--- Start of Extracted material ---

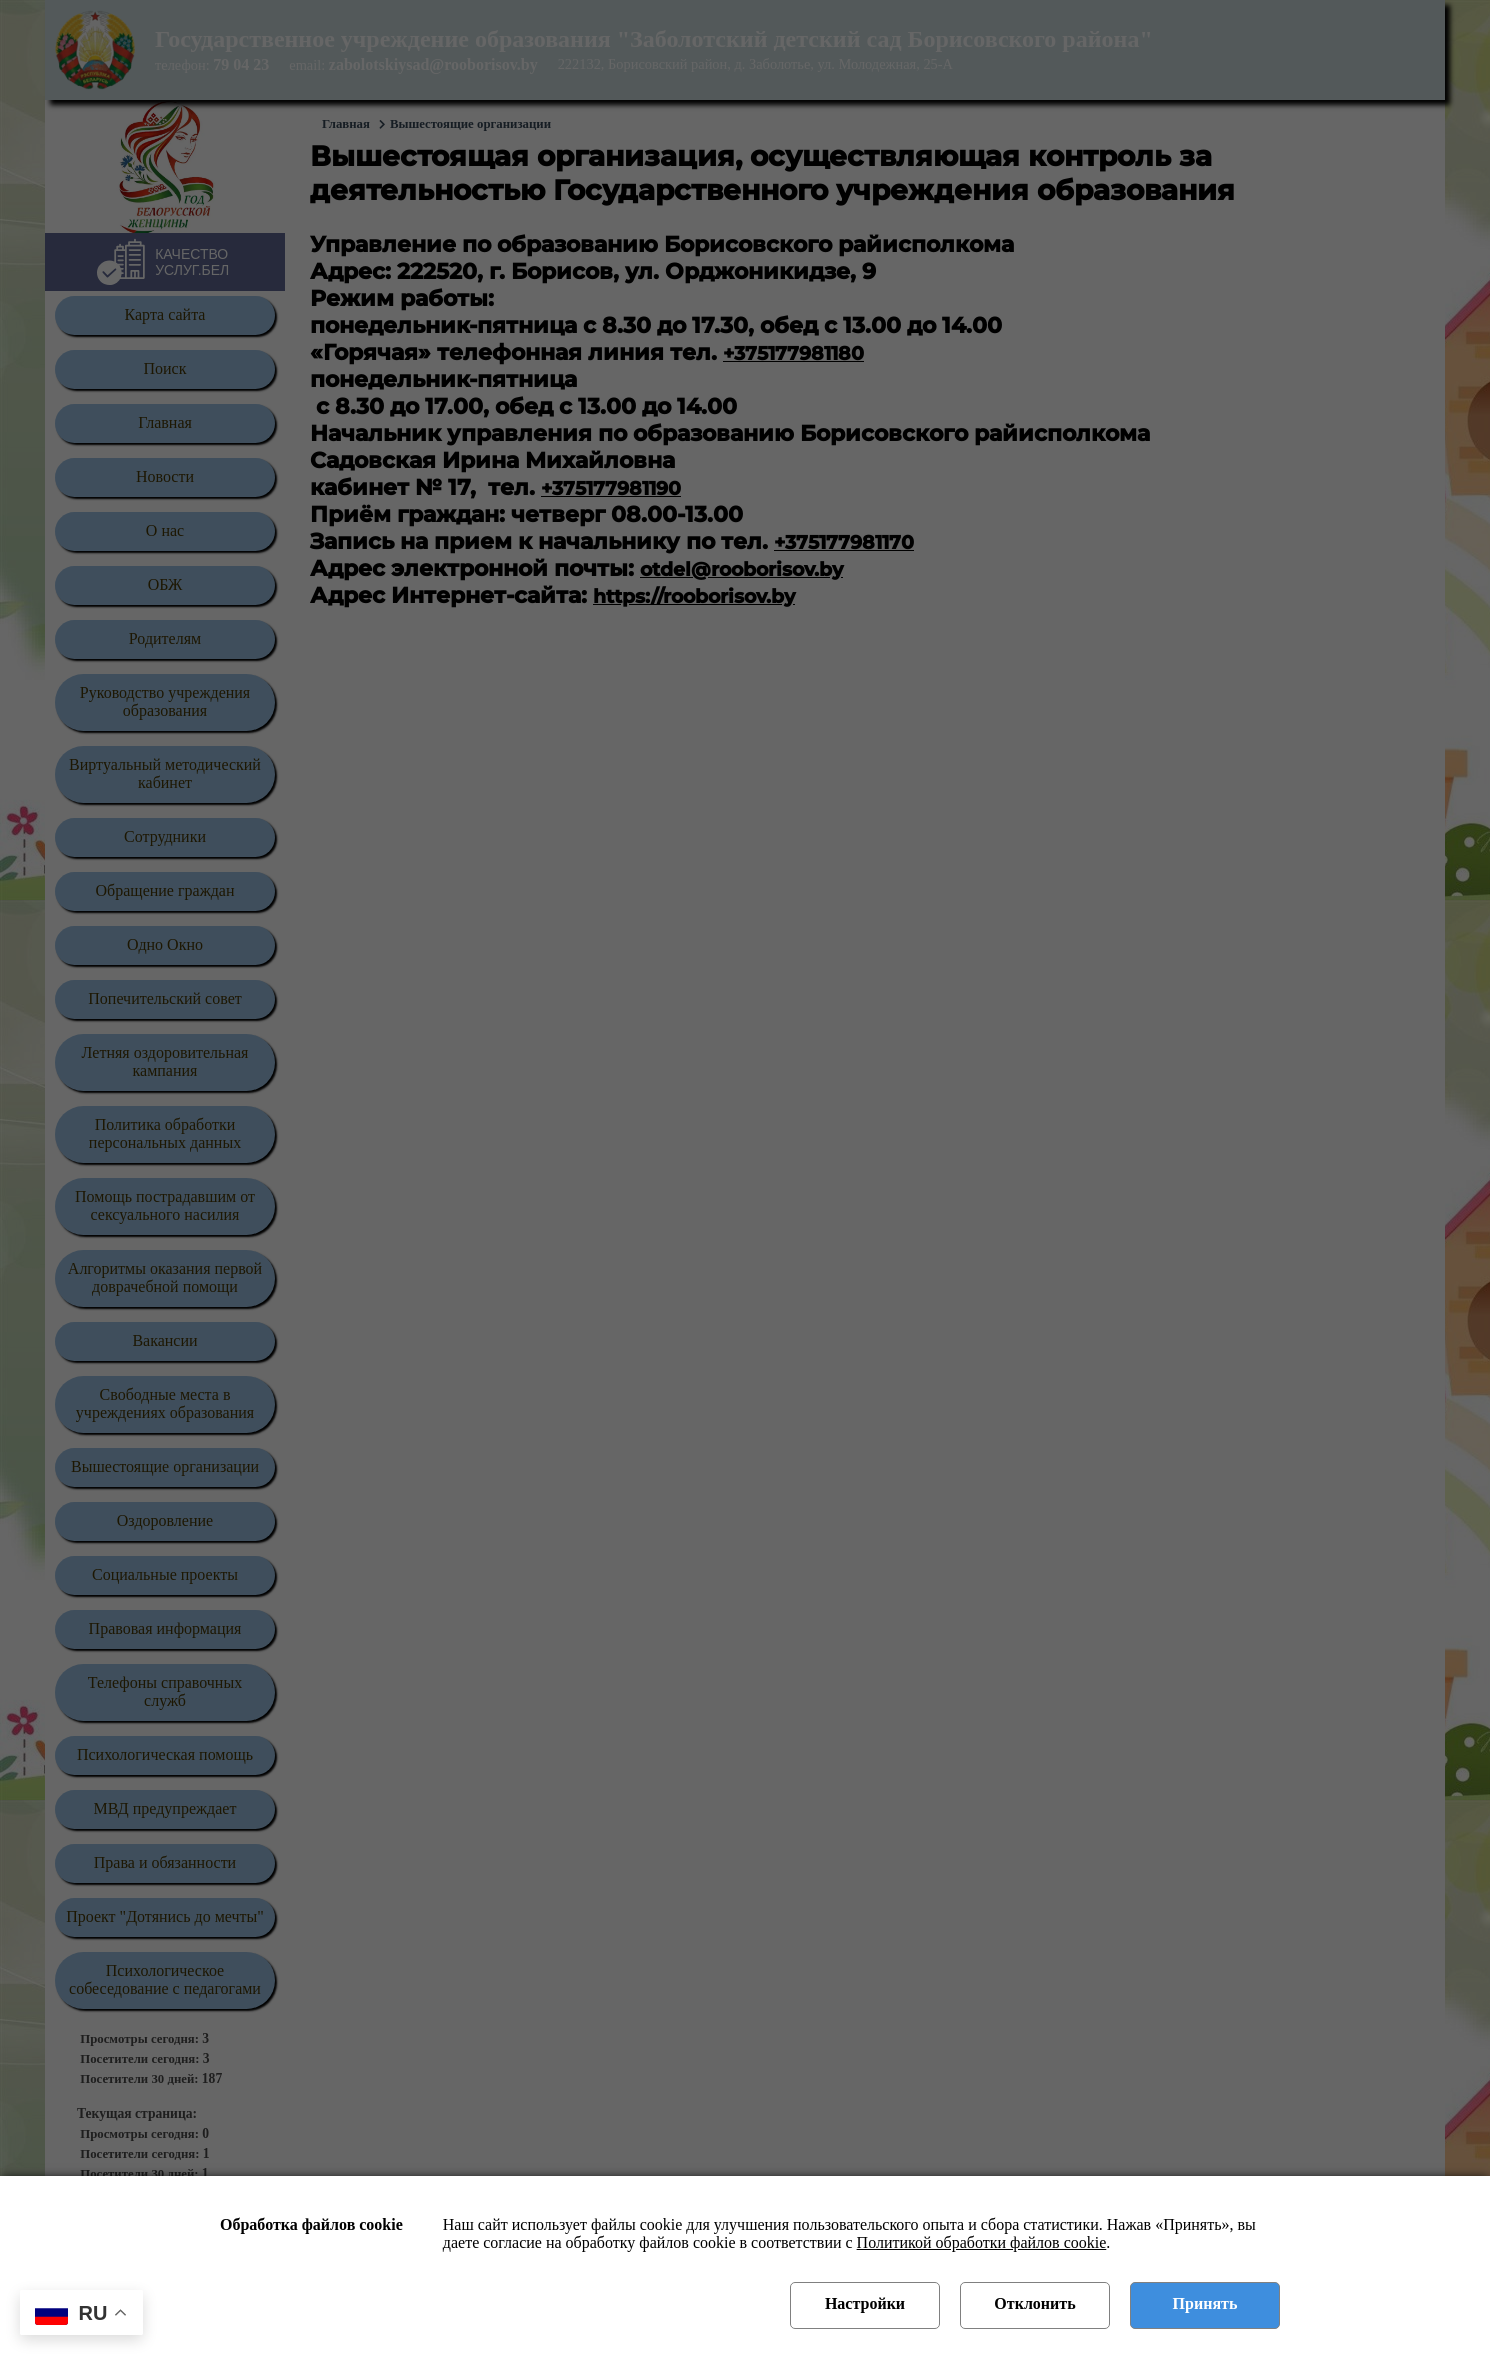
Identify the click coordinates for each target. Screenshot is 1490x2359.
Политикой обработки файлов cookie (982, 2242)
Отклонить (1034, 2303)
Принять (1205, 2303)
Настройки (865, 2303)
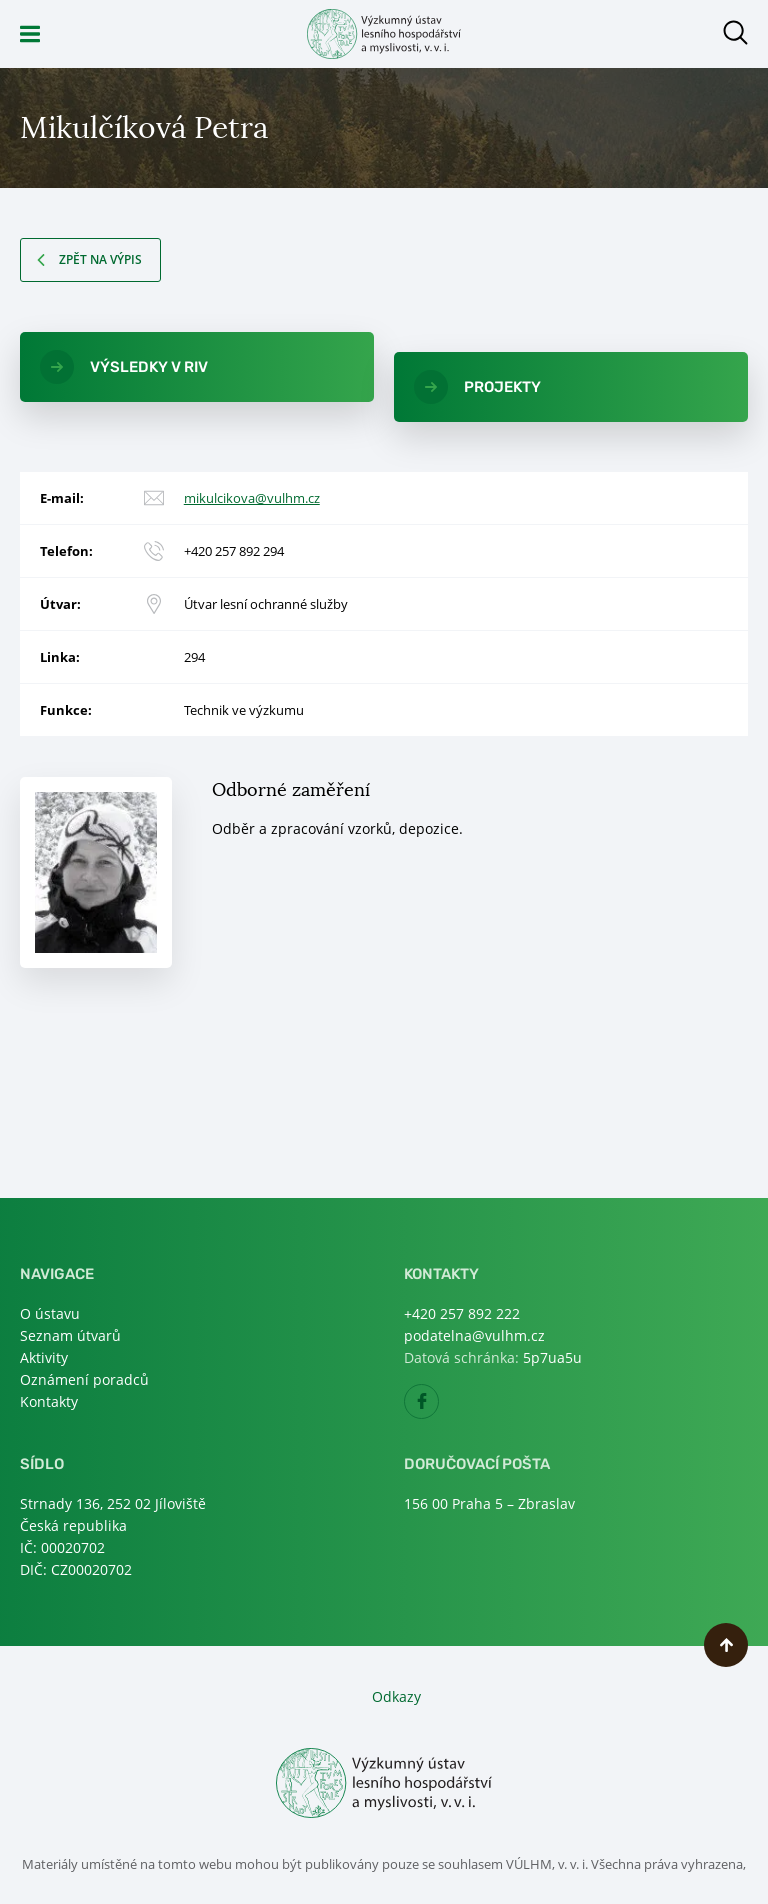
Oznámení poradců (84, 1379)
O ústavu (50, 1313)
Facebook (438, 1407)
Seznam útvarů (70, 1335)
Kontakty (49, 1401)
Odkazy (396, 1696)
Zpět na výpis (100, 259)
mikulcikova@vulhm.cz (252, 498)
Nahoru (726, 1645)
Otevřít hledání (735, 32)
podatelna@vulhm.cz (474, 1335)
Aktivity (44, 1357)
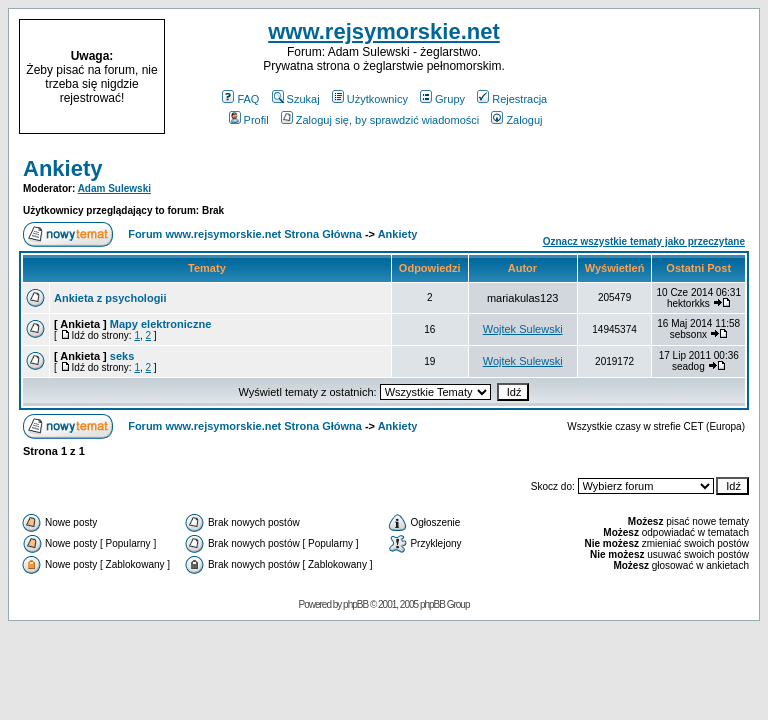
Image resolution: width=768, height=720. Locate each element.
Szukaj (296, 99)
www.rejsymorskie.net (384, 31)
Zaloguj (516, 120)
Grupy (442, 99)
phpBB (355, 604)
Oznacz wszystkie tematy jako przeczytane (644, 241)
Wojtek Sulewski (523, 329)
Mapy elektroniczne (160, 324)
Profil (249, 120)
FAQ (240, 99)
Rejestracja (512, 99)
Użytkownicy (370, 99)
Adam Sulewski (114, 188)
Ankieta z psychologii (110, 298)
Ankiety (62, 168)
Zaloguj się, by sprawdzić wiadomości (380, 120)
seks (122, 356)
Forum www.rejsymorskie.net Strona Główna (245, 234)
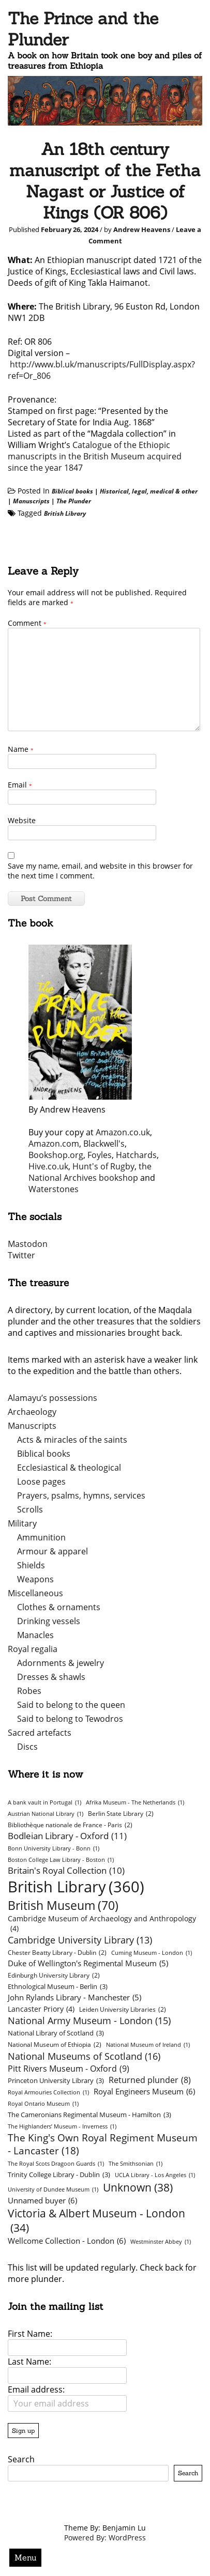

--- End of Extracted material ---

Print all of the material above again, line for line and unchanged, but leave out the pictures.

● **Exercise response**:
Identify the click coordinates for each target. Screenshot is 1490x2359.
Политикой обработки файлов cookie (982, 2242)
Отклонить (1034, 2303)
Принять (1205, 2303)
Настройки (865, 2303)
Oznámení poradců (84, 1379)
O ústavu (50, 1313)
Facebook (438, 1407)
Seznam útvarů (70, 1335)
Kontakty (49, 1401)
Odkazy (396, 1696)
Zpět na výpis (100, 259)
mikulcikova@vulhm.cz (252, 498)
Nahoru (726, 1645)
Otevřít hledání (735, 32)
podatelna@vulhm.cz (474, 1335)
Aktivity (44, 1357)
Image resolution: width=768, height=720. Locate each element.
Szukaj (296, 99)
www.rejsymorskie.net (384, 31)
Zaloguj (516, 120)
Grupy (442, 99)
phpBB (355, 604)
Oznacz wszystkie tematy jako przeczytane (644, 241)
Wojtek Sulewski (523, 329)
Mapy elektroniczne (160, 324)
Profil (249, 120)
FAQ (240, 99)
Rejestracja (512, 99)
Użytkownicy (370, 99)
Adam Sulewski (114, 188)
Ankieta z psychologii (110, 298)
Ankiety (62, 168)
Zaloguj się, by sprawdzić wiadomości (380, 120)
seks (122, 356)
Forum www.rejsymorskie.net Strona Główna (245, 234)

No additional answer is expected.